4. Going Above and Beyond with AMCs and Other Clients
Instead of the passive approach of waiting for the phone to ring, proactive appraisers are picking it up and initiating conversations. Their questions to appraisal management companies (AMCs) are insightful: “What’s your biggest difficulty in working with appraisers?” By promising to offer solutions and better services, and most importantly, by following through, they’re separating themselves from the pack. This commitment to excellence and customer satisfaction often translates to increased business.
5. Working on the Business
There’s a profound difference between working *in* your business and working *on* your business. The latter involves strategic planning, goal setting, and refining processes. This broader vision and approach allow appraisers to identify opportunities for growth, streamline operations, and ultimately achieve better financial results. It is always the right time to work on your business, but don’t miss this opportunity while things are slow to really spend some time revamping and improving your processes and marketing.

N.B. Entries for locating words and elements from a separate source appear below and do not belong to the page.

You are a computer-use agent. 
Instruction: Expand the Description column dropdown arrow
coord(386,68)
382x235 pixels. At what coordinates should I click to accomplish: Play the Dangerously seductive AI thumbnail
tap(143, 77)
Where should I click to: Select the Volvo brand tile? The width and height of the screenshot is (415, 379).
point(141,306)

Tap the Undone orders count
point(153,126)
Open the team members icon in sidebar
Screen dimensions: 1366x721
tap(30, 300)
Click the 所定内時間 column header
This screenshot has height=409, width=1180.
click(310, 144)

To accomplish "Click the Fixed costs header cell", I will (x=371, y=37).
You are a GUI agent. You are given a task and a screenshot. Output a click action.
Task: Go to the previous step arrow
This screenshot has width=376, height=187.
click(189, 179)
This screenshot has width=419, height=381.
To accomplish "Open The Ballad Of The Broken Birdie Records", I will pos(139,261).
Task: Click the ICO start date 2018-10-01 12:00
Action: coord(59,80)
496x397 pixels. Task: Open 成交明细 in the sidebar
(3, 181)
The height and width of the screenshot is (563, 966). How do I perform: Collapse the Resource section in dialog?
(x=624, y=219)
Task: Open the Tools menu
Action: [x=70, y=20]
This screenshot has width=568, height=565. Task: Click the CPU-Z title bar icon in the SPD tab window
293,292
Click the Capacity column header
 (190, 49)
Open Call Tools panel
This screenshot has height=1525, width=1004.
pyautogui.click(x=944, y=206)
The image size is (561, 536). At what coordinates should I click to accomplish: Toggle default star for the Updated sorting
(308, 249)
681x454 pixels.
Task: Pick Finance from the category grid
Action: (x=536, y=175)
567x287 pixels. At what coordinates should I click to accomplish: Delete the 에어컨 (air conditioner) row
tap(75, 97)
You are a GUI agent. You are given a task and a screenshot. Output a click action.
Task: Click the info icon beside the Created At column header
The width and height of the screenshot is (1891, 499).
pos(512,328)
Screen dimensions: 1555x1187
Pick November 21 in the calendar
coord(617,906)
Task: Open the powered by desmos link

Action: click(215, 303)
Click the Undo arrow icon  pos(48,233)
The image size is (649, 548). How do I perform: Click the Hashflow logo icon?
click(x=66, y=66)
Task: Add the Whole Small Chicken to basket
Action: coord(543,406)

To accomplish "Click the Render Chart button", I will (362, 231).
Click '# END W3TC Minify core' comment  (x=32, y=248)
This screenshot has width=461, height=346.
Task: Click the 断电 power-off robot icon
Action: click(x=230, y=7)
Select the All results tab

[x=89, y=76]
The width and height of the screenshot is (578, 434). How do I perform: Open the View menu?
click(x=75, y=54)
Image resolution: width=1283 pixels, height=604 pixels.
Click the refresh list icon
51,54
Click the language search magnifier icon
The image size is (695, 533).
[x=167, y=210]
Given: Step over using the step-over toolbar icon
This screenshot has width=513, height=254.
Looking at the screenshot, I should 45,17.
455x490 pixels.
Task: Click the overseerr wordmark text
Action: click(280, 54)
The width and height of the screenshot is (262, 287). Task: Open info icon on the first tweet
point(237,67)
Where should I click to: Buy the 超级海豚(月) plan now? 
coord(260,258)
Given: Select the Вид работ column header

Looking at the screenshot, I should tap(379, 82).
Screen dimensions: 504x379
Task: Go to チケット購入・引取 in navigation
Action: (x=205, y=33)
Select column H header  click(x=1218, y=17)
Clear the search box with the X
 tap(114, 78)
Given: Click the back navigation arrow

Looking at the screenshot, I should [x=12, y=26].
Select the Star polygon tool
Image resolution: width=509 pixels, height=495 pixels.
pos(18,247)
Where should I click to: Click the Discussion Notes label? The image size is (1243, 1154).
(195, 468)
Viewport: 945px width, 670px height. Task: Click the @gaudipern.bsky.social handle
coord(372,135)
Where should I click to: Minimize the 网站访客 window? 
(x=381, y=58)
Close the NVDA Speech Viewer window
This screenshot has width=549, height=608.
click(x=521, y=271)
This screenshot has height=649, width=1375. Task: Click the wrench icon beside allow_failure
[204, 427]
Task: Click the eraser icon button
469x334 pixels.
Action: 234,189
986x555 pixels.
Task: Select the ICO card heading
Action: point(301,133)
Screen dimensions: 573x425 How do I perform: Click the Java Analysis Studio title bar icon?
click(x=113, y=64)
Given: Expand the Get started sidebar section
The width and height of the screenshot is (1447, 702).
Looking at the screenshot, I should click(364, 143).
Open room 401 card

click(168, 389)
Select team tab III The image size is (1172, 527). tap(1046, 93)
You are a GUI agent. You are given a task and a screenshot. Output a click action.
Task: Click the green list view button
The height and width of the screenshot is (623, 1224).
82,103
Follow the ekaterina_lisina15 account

6. The Value of Mentorship and Accountability
Success is rarely a solo journey. Those appraisers who’ve enlisted the support of a partner, coach, or mentor often find themselves more disciplined and motivated. Often, when things slow down, education and coaching are the first to get cut from the budget. Perhaps those things that help us with our success need to be the last item to end up on the cutting room floor. Setting clear goals, monitoring progress, and having someone hold you accountable can be transformative. It’s not just about doing the work but also about ensuring that every step taken aligns with a broader vision and goal. When I reached out to my All Star Team members asking for those who are doing better this year than last to reach out to me, I received more direct messages than I can include in this article. The case studies above are not unique. Find a successful appraisal business owner and ask them to help you to do what they have already achieved.
In conclusion, while the current real estate appraisal market presents its challenges, it is also rife with opportunities. The difference between those who thrive and those who merely survive (or unfortunately die) lies in approach, strategy, and mindset. Active engagement, continuous learning, leveraging technology, and a commitment to excellence are hallmarks of those seeing increased success this year.